I don't know exactly what CP stands for but it is some measure of the Computer Processing that occurred to do some task such as writing the stiffness matrix.
You have to do extra work to avoid using Lagrange Multipliers in MPC184 elements in your model. For example, if you have a Revolute Joint in the model, the default element constraint imposition method is Largrange multiplier method, but if you use Keyopt(2)=1 under the joint, you can switch it to use a Penalty-based method.
In the summary you show, shell and solid elements are grouped into the solid element bucket. Elsewhere in the solution output, it counts out the actual number of shell and solid elements.
Why does the model have so many contact elements?
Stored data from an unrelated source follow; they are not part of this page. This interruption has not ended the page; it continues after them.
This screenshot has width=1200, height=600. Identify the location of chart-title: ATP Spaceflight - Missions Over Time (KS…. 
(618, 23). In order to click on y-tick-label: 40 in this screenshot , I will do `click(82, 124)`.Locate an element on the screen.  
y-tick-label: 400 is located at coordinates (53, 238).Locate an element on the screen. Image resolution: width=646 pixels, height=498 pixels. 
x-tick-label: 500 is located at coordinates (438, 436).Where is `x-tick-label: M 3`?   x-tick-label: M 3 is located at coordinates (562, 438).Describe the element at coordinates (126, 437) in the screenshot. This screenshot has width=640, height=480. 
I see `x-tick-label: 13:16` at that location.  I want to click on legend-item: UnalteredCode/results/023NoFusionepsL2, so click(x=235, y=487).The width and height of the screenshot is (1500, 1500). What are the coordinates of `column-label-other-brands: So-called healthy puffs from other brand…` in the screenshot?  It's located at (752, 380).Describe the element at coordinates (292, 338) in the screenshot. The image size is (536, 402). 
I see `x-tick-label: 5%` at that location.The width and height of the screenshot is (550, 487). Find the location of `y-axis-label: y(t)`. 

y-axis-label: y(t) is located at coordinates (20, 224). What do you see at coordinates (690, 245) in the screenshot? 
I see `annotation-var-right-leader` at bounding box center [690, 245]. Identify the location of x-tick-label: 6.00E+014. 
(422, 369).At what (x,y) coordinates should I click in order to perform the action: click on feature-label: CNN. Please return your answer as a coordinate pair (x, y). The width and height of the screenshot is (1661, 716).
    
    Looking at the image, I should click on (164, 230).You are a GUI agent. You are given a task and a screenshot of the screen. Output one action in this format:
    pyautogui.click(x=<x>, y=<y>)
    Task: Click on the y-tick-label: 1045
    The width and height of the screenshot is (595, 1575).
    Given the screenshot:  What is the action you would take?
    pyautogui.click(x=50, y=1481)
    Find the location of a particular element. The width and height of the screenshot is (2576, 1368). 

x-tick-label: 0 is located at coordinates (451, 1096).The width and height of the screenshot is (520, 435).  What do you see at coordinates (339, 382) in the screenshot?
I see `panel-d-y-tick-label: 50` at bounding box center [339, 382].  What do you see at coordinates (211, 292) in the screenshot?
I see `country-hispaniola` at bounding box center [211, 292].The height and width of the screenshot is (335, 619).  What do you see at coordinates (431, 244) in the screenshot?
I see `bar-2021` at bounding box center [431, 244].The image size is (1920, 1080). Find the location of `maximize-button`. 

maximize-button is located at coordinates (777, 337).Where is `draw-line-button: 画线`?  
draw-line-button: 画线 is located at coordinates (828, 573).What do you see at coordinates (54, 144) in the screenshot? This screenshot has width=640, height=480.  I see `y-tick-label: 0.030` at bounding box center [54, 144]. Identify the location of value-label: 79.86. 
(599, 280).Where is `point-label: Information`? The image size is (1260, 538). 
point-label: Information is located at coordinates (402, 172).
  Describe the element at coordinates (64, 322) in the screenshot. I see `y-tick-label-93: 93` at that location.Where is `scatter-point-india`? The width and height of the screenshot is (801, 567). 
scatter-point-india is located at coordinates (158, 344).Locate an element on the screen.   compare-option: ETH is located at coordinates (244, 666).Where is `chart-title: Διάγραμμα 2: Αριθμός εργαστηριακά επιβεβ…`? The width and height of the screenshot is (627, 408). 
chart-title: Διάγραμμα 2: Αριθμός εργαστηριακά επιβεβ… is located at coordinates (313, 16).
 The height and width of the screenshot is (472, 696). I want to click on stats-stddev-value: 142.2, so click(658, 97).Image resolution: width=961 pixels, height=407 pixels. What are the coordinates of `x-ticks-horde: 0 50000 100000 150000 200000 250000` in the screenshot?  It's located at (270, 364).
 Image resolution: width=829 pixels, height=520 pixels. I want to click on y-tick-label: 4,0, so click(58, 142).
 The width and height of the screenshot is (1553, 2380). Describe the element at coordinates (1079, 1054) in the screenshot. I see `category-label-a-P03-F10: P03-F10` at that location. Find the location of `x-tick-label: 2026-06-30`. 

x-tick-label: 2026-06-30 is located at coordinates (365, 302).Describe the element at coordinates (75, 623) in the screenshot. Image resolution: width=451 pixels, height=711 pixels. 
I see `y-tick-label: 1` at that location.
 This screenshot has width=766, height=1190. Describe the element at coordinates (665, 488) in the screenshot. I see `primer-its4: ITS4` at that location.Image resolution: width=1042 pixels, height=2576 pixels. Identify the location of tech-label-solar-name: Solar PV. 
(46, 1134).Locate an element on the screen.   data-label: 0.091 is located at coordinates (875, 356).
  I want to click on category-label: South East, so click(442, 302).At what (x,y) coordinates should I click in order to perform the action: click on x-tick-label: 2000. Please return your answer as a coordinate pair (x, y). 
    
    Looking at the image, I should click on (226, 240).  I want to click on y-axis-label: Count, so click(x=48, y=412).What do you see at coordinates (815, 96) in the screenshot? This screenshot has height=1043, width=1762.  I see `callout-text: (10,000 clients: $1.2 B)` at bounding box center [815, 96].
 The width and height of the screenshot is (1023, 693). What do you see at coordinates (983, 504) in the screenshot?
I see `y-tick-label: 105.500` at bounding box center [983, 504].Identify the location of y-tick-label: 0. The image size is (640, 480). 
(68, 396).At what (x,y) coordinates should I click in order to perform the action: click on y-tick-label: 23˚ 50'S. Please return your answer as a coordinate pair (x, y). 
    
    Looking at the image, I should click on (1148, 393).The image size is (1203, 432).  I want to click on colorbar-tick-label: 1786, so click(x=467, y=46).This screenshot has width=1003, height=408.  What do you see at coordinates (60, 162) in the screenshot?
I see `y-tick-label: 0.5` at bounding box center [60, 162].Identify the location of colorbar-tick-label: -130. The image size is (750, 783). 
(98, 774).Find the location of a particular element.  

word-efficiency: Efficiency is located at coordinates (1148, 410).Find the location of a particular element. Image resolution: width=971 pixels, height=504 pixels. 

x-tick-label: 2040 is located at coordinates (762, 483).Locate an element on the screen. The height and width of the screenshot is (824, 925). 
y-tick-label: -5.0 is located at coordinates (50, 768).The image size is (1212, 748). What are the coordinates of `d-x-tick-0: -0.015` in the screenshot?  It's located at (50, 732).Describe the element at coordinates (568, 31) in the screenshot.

In a large system, there may be 10 different regions-of-concern (ROC). It seems you have done mesh refinement and added frictional contact in all 10 areas to try to get accurate stress results in all 10 areas in one model, but that has resulted in a model that does not run in available RAM. Some companies have computers with 256 GB or 512 GB of RAM and can run such a large model, but these models will take tens of hours of solution time to solve.
One way around the issue of running out of RAM is to make 10 versions of the large system. Each version has the mesh refinement and frictional contact in only one ROC and all the other ROCs are idealized to a coarse mesh and bonded contact (or shared topology). The stress results are only reported in the one ROC that is refined in that model. Yes, it it 10 times more work to make 10 models, but at least you get results using the RAM you have and each of the 10 models solves in much less time than the global model with refinement in all 10 ROCs at once.